§ **Problem**
Transcribe the data that follows. Match it character for character.

----

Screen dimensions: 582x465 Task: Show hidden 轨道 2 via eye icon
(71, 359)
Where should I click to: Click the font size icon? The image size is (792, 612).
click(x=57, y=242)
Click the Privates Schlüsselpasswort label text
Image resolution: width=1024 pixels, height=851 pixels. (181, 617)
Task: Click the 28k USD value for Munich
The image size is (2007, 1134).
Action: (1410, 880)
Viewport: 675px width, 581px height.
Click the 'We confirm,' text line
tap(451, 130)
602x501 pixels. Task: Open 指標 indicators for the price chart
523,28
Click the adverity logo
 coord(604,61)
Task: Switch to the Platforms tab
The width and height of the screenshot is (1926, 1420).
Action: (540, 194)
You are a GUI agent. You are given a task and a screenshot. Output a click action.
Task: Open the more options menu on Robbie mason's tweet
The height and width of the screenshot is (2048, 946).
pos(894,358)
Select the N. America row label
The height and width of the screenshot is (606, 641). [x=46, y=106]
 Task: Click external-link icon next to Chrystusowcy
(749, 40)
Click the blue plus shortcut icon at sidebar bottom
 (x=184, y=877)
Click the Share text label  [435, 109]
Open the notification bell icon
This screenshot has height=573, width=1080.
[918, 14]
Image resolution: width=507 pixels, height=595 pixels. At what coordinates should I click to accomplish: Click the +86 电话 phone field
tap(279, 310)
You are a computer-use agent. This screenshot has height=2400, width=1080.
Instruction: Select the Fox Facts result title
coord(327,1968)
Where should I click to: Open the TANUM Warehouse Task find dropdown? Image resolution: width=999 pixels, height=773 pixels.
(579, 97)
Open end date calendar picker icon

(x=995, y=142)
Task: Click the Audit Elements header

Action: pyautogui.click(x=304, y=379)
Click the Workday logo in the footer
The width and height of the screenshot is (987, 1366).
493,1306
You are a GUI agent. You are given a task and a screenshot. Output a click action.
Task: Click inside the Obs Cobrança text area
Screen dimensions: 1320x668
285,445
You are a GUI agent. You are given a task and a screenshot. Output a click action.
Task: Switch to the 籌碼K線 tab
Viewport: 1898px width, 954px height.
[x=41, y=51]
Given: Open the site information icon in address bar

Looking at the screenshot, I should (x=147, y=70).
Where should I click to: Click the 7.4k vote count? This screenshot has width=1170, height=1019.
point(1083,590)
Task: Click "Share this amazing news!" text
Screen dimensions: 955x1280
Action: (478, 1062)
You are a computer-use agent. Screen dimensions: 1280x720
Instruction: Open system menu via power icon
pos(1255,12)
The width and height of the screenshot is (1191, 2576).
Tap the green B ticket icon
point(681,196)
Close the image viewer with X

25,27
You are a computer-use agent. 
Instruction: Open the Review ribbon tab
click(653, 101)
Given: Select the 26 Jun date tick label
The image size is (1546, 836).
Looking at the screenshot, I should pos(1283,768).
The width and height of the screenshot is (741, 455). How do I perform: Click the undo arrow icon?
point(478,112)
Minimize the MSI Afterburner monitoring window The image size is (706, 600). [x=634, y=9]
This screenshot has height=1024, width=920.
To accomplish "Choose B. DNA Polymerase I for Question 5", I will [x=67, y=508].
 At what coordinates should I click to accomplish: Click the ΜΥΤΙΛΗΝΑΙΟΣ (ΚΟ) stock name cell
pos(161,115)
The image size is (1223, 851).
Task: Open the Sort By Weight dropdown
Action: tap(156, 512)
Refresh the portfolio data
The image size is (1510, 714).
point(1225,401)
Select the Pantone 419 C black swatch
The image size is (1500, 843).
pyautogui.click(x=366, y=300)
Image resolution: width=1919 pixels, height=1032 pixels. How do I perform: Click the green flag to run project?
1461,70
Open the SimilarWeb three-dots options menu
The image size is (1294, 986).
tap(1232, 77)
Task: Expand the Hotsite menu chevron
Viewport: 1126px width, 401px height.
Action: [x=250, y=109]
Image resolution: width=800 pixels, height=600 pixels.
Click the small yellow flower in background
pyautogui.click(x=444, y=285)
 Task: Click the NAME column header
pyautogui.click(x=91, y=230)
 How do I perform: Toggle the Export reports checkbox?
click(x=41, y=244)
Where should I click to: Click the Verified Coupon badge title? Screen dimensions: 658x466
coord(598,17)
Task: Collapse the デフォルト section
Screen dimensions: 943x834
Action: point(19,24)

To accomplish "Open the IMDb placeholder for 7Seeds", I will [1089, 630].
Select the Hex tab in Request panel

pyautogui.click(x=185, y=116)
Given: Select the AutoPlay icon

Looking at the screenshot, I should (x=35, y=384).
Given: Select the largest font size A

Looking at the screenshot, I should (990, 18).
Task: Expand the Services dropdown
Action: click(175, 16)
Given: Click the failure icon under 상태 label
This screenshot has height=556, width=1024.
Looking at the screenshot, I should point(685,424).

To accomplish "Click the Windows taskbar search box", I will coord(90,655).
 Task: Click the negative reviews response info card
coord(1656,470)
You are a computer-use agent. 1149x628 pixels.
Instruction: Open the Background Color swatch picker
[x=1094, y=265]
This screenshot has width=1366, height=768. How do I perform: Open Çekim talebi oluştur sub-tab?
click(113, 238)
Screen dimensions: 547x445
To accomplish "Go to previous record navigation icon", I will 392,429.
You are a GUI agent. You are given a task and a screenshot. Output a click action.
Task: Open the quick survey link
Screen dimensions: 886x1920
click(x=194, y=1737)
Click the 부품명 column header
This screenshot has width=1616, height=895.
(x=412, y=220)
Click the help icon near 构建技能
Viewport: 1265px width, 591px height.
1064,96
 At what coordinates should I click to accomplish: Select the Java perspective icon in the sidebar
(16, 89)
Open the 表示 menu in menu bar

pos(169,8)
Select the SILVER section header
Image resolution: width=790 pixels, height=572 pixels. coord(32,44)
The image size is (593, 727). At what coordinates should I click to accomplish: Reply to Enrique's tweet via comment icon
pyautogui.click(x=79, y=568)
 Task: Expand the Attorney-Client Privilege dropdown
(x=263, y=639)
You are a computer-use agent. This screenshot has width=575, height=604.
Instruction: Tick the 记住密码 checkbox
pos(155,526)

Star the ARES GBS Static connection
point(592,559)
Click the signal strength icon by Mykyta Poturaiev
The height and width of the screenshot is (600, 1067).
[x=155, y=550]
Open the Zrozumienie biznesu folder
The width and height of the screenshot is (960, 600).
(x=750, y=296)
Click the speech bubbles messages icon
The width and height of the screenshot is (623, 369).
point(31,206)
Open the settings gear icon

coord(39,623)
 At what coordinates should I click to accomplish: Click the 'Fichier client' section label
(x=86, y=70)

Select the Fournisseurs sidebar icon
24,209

----

§ **Written answer**
Screen dimensions: 582x465 Task: Show hidden 轨道 2 via eye icon
(71, 359)
Where should I click to: Click the font size icon? The image size is (792, 612).
click(x=57, y=242)
Click the Privates Schlüsselpasswort label text
Image resolution: width=1024 pixels, height=851 pixels. (181, 617)
Task: Click the 28k USD value for Munich
The image size is (2007, 1134).
Action: (1410, 880)
Viewport: 675px width, 581px height.
Click the 'We confirm,' text line
tap(451, 130)
602x501 pixels. Task: Open 指標 indicators for the price chart
523,28
Click the adverity logo
 coord(604,61)
Task: Switch to the Platforms tab
The width and height of the screenshot is (1926, 1420).
Action: (540, 194)
You are a GUI agent. You are given a task and a screenshot. Output a click action.
Task: Open the more options menu on Robbie mason's tweet
The height and width of the screenshot is (2048, 946).
pos(894,358)
Select the N. America row label
The height and width of the screenshot is (606, 641). [x=46, y=106]
 Task: Click external-link icon next to Chrystusowcy
(749, 40)
Click the blue plus shortcut icon at sidebar bottom
 (x=184, y=877)
Click the Share text label  [435, 109]
Open the notification bell icon
This screenshot has height=573, width=1080.
[918, 14]
Image resolution: width=507 pixels, height=595 pixels. At what coordinates should I click to accomplish: Click the +86 电话 phone field
tap(279, 310)
You are a computer-use agent. This screenshot has height=2400, width=1080.
Instruction: Select the Fox Facts result title
coord(327,1968)
Where should I click to: Open the TANUM Warehouse Task find dropdown? Image resolution: width=999 pixels, height=773 pixels.
(579, 97)
Open end date calendar picker icon

(x=995, y=142)
Task: Click the Audit Elements header

Action: pyautogui.click(x=304, y=379)
Click the Workday logo in the footer
The width and height of the screenshot is (987, 1366).
493,1306
You are a GUI agent. You are given a task and a screenshot. Output a click action.
Task: Click inside the Obs Cobrança text area
Screen dimensions: 1320x668
285,445
You are a GUI agent. You are given a task and a screenshot. Output a click action.
Task: Switch to the 籌碼K線 tab
Viewport: 1898px width, 954px height.
[x=41, y=51]
Given: Open the site information icon in address bar

Looking at the screenshot, I should (x=147, y=70).
Where should I click to: Click the 7.4k vote count? This screenshot has width=1170, height=1019.
point(1083,590)
Task: Click "Share this amazing news!" text
Screen dimensions: 955x1280
Action: (478, 1062)
You are a computer-use agent. Screen dimensions: 1280x720
Instruction: Open system menu via power icon
pos(1255,12)
The width and height of the screenshot is (1191, 2576).
Tap the green B ticket icon
point(681,196)
Close the image viewer with X

25,27
You are a computer-use agent. 
Instruction: Open the Review ribbon tab
click(653, 101)
Given: Select the 26 Jun date tick label
The image size is (1546, 836).
Looking at the screenshot, I should pos(1283,768).
The width and height of the screenshot is (741, 455). How do I perform: Click the undo arrow icon?
point(478,112)
Minimize the MSI Afterburner monitoring window The image size is (706, 600). [x=634, y=9]
This screenshot has height=1024, width=920.
To accomplish "Choose B. DNA Polymerase I for Question 5", I will [x=67, y=508].
 At what coordinates should I click to accomplish: Click the ΜΥΤΙΛΗΝΑΙΟΣ (ΚΟ) stock name cell
pos(161,115)
The image size is (1223, 851).
Task: Open the Sort By Weight dropdown
Action: tap(156, 512)
Refresh the portfolio data
The image size is (1510, 714).
point(1225,401)
Select the Pantone 419 C black swatch
The image size is (1500, 843).
pyautogui.click(x=366, y=300)
Image resolution: width=1919 pixels, height=1032 pixels. How do I perform: Click the green flag to run project?
1461,70
Open the SimilarWeb three-dots options menu
The image size is (1294, 986).
tap(1232, 77)
Task: Expand the Hotsite menu chevron
Viewport: 1126px width, 401px height.
Action: [x=250, y=109]
Image resolution: width=800 pixels, height=600 pixels.
Click the small yellow flower in background
pyautogui.click(x=444, y=285)
 Task: Click the NAME column header
pyautogui.click(x=91, y=230)
 How do I perform: Toggle the Export reports checkbox?
click(x=41, y=244)
Where should I click to: Click the Verified Coupon badge title? Screen dimensions: 658x466
coord(598,17)
Task: Collapse the デフォルト section
Screen dimensions: 943x834
Action: point(19,24)

To accomplish "Open the IMDb placeholder for 7Seeds", I will [1089, 630].
Select the Hex tab in Request panel

pyautogui.click(x=185, y=116)
Given: Select the AutoPlay icon

Looking at the screenshot, I should (x=35, y=384).
Given: Select the largest font size A

Looking at the screenshot, I should (990, 18).
Task: Expand the Services dropdown
Action: click(175, 16)
Given: Click the failure icon under 상태 label
This screenshot has height=556, width=1024.
Looking at the screenshot, I should point(685,424).

To accomplish "Click the Windows taskbar search box", I will coord(90,655).
 Task: Click the negative reviews response info card
coord(1656,470)
You are a computer-use agent. 1149x628 pixels.
Instruction: Open the Background Color swatch picker
[x=1094, y=265]
This screenshot has width=1366, height=768. How do I perform: Open Çekim talebi oluştur sub-tab?
click(113, 238)
Screen dimensions: 547x445
To accomplish "Go to previous record navigation icon", I will 392,429.
You are a GUI agent. You are given a task and a screenshot. Output a click action.
Task: Open the quick survey link
Screen dimensions: 886x1920
click(x=194, y=1737)
Click the 부품명 column header
This screenshot has width=1616, height=895.
(x=412, y=220)
Click the help icon near 构建技能
Viewport: 1265px width, 591px height.
1064,96
 At what coordinates should I click to accomplish: Select the Java perspective icon in the sidebar
(16, 89)
Open the 表示 menu in menu bar

pos(169,8)
Select the SILVER section header
Image resolution: width=790 pixels, height=572 pixels. coord(32,44)
The image size is (593, 727). At what coordinates should I click to accomplish: Reply to Enrique's tweet via comment icon
pyautogui.click(x=79, y=568)
 Task: Expand the Attorney-Client Privilege dropdown
(x=263, y=639)
You are a computer-use agent. This screenshot has width=575, height=604.
Instruction: Tick the 记住密码 checkbox
pos(155,526)

Star the ARES GBS Static connection
point(592,559)
Click the signal strength icon by Mykyta Poturaiev
The height and width of the screenshot is (600, 1067).
[x=155, y=550]
Open the Zrozumienie biznesu folder
The width and height of the screenshot is (960, 600).
(x=750, y=296)
Click the speech bubbles messages icon
The width and height of the screenshot is (623, 369).
point(31,206)
Open the settings gear icon

coord(39,623)
 At what coordinates should I click to accomplish: Click the 'Fichier client' section label
(x=86, y=70)

Select the Fournisseurs sidebar icon
24,209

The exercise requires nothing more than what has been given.